OOPs 2.0: NMC Reimagines Its Innovation & Entrepreneurship Office

Northwestern Michigan College (NMC) is rebranding its Office of Possibilities, a program focused on entrepreneurship and innovation, with the goal of increasing awareness and engagement on campus. While the program, better known as “OOPs,” has spun off multiple success stories at NMC and across the community, college leaders say its identity has proven muddy and confusing for actual NMC students.

Formed in 2022 out of a 20Fathoms workshop, OOPs became “northern Michigan’s front porch for innovation,” offering weekly meetings where local “entrepreneurs and changemakers” could get together, network, and explore ideas together. Meetings started at NMC, then moved to the Grove Community Incubator at Commongrounds. College involvement continued, but NMC leaders increasingly felt the program was too far removed from students.

Speaking to The Ticker a year ago, Jason Slade, NMC’s vice president of strategic initiatives, teased the idea for “OOPs 2.0,” which he described as “an OOPs for education.” While Slade praised OOPs for bringing a spirit of innovation to the college – including a recurring pitch event for students to seek scientific research dollars and the purchase of a 3D masonry printer for the construction technology program – he saw opportunity “to integrate more of that entrepreneurial mindset” into the college as a whole.

“Over the course of the past year, we have been talking a lot about that ‘OOPs for Education’ concept,” says Lisa Rabaut, who joined NMC’s strategic initiatives office last November as its innovation and strategic growth project manager. “When OOPs was first launched, the NMC side of OOPs and the community side of OOPs functioned as one. The NMC OOPs team and Nick Beadleson, executive director of the Grove Community Incubator, co-hosted weekly networking meetings, open to anyone in the community.”

Recently, though, the Grove and NMC pieces of OOPs have become more distinct from one another. Grove continues to host weekly meetings, maintaining the original spirit of OOPs as a place to convene local changemakers. NMC’s Office of Possibilities, meanwhile, has refocused itself “on educational opportunities and impactful, innovative ideas that benefit campus,” Rabaut tells The Ticker.

“It has become confusing for NMC's office name to share the name of a weekly community meeting,” Rabaut says.

Going forward, Grove will continue hosting weekly meetings under the OOPs name, but NMC will rebrand its program as the Office of Innovation and Entrepreneurship. Beyond just creating some distance between what Grove is doing and what NMC is doing, Rabaut hopes the name change will make it clearer to NMC students what the office actually does.

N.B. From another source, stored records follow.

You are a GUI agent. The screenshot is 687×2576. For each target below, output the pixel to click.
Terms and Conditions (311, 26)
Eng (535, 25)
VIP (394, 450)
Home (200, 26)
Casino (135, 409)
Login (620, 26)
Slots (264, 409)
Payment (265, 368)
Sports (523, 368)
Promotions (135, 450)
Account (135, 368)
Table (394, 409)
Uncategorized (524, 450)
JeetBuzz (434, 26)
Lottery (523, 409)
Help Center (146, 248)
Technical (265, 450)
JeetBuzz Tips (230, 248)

“‘Office of Possibilities’ is an ambiguous name for a collegiate office focused specifically on innovation and entrepreneurship activities,” Rabaut explains. “Current and prospective students who are interested in innovation and entrepreneurship would not intuitively know to search for ‘possibilities,’ online or in person, and might assume NMC does not offer those resources and services. I was even informed by colleagues from the Office of Student Life that many students were not aware they could access OOPs support and funding; they were under the impression OOPs assisted community members who were interested in entrepreneurship, but not students.”

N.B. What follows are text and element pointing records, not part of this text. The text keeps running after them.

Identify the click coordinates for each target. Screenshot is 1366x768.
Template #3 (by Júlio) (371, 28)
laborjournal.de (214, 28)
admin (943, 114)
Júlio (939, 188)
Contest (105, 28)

To correct those misconceptions, Rabaut plans to be “a lot more deeply integrated into student life” during the coming school year. She’ll hit campus events, speak to classes, connect with student organizations, forge relationships with the instructors behind NMC’s business courses, and even join student committees, all to raise awareness on campus about the Office of Innovation and Entrepreneurship. Her hope is to see more student entrepreneurs knocking on her door to learn about available resources, more projects submitted for NMC’s student pitch events, and more NMC students finding their way to things like Grove’s OOPs meetings.

Speaking of Grove, Beadleston stresses that the door will always be open at OOPs for anyone from the NMC community. He says Grove has convened an OOPs meeting every Tuesday since January 2023, and will continue to do so going forward, marking its 200th consecutive OOPs Tuesday gathering on October 27.

“NMC’s timely decision will not change Grove’s Tuesday OOPs gatherings,” Beadleston says. “OOPs will continue at Grove under its original name, with the same weekly rhythm and commitment to being an open, relationship-driven space for entrepreneurs and changemakers. NMC has been a valued partner, and we’re excited that the college sees enough promise in the model to consider developing a new iteration aligned with its own students and strategic priorities.”

Rabaut, Slade, and Diana Fairbanks, NMC’s associate vice president of strategic communications and change initiatives, will present the new Office of Innovation and Entrepreneurship to the college’s Board of Trustees at a 5:30pm meeting tomorrow afternoon.